BEGIN SELECTED EXTRACT

We tested our ideas by sampling trees and soils in forests in New York, Ohio, and Indiana. In each area, we compared forest plots dominated by trees with arbuscular mycorrhizas to forests dominated by trees with ectomycorrhizas. We found that soils in ectomycorrhizal-dominated forests have decreased soil mineral nutrient availability, lower abundance and diversity of plant pathogens and arbuscular mycorrhizal fungi, and greater abundance and diversity of ectomycorrhizal fungi. These patterns were stronger than effects of nutrient fertilization, soil depth, or topographic position, but may depend in part on local climate, as differences between the mycorrhizal types were greater in warm and dry sites. We also conducted an experiment whereby tree roots were removed from small areas, and then allowed to grow back into soil under differing experimental conditions. Initial results indicate that arbuscular and ectomycorrhizal tree species forage in soil via different mechanisms. Ectomycorrhizal species had slower regrowth of root abundance, but traits indicating greater dependence on mycorrhizal fungal symbionts.

END SELECTED EXTRACT

EXERCISE 1: In the passage on forest mycorrhizas, in which states were trees and soils sampled?
EXERCISE 2: Continue the passage on forest mycorrhizas from its last sentence.
The lines that come next are not needed for any of this work.

BEGIN SOURCE INFORMATION

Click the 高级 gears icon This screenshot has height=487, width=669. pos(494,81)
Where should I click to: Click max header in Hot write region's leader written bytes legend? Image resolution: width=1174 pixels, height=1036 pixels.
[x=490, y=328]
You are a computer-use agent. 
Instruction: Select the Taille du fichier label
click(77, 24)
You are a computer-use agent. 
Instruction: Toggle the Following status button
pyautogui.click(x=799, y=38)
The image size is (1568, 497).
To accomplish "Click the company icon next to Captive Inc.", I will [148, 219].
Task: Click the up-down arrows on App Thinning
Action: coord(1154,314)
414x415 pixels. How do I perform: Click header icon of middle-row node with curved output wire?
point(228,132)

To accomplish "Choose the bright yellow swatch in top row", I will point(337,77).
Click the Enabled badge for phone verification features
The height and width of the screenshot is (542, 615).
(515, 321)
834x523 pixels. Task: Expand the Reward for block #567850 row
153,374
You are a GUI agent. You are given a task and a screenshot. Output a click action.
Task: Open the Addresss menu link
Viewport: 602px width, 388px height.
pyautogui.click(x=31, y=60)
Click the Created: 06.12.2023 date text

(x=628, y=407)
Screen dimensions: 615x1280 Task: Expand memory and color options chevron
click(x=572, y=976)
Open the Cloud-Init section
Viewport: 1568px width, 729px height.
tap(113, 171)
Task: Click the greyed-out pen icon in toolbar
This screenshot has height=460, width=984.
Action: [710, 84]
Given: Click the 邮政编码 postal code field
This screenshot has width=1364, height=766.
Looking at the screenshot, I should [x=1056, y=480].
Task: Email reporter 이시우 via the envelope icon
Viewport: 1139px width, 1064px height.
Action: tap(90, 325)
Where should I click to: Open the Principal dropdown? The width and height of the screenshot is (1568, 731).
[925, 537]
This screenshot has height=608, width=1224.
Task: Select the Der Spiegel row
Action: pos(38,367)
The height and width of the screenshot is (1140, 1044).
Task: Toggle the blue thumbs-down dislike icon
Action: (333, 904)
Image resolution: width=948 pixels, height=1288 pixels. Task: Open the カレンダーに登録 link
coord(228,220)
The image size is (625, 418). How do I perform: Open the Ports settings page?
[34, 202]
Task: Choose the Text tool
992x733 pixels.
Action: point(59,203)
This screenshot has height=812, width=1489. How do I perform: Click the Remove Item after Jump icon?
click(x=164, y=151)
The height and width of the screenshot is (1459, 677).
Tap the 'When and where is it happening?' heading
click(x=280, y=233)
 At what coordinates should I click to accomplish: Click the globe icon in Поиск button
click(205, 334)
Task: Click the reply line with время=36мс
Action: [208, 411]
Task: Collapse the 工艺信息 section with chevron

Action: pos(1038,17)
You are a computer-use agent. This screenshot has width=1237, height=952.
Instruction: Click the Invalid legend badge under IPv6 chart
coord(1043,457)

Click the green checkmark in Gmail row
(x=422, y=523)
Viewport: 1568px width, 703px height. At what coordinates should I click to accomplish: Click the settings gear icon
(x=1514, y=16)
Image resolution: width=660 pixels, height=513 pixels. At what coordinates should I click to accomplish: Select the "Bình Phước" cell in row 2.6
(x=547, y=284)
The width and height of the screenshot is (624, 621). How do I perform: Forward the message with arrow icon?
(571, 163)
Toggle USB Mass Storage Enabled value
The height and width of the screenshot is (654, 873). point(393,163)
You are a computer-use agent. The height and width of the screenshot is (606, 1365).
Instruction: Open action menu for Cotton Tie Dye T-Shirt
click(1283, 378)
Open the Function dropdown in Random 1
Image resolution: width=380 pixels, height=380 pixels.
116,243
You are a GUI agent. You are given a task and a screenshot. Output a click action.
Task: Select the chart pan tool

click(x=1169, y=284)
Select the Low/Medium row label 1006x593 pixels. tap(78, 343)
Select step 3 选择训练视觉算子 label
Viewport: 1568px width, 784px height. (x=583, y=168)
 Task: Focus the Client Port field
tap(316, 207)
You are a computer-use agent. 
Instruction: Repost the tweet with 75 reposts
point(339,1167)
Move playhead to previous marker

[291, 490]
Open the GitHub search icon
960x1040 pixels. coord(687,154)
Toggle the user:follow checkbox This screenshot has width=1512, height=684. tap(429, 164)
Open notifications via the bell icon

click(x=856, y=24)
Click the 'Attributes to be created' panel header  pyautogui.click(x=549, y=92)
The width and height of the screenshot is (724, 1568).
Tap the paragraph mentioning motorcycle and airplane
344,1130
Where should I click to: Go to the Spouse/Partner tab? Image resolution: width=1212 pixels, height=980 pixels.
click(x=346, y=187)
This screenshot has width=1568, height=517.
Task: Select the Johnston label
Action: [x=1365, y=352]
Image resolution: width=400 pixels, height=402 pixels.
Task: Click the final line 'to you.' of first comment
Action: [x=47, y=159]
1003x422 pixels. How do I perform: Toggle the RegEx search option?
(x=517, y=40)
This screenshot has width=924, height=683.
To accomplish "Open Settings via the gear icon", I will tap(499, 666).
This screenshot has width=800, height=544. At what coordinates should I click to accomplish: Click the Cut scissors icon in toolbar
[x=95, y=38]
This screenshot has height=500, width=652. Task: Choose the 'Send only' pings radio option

END SOURCE INFORMATION

ANSWER AREA 1: New York, Ohio, and Indiana.

ANSWER AREA 2:
These differences in the soil microbiome, biogeochemistry, and root foraging help explain spatial patterns of tree diversity observed in our study and other locations. Arbuscular mycorrhizal-dominated forests tend to exhibit increased diversity and greater distances among adults of the same species, consistent with greater abundance of pathogens leading to rapid buildup of diseases that affect offspring near adult trees of the same species. Ectomycorrhizal-dominated forests tend to exhibit the opposite patterns, with lower diversity and smaller distances among adults of the same species, consistent with greater reliance on mycorrhizal fungi in soils with lower levels of available nutrients. Collectively, our findings help us understand how shifts in tree species composition can alter the soil environment in ways that can feedback to affect the functioning of whole forests, which are particularly important in the face of shifting species ranges and new combinations of species due to climate change, land-use change, and species invasions. This guides development of new conceptual models about how forests will respond to environmental change over ecological and evolutionary timescales.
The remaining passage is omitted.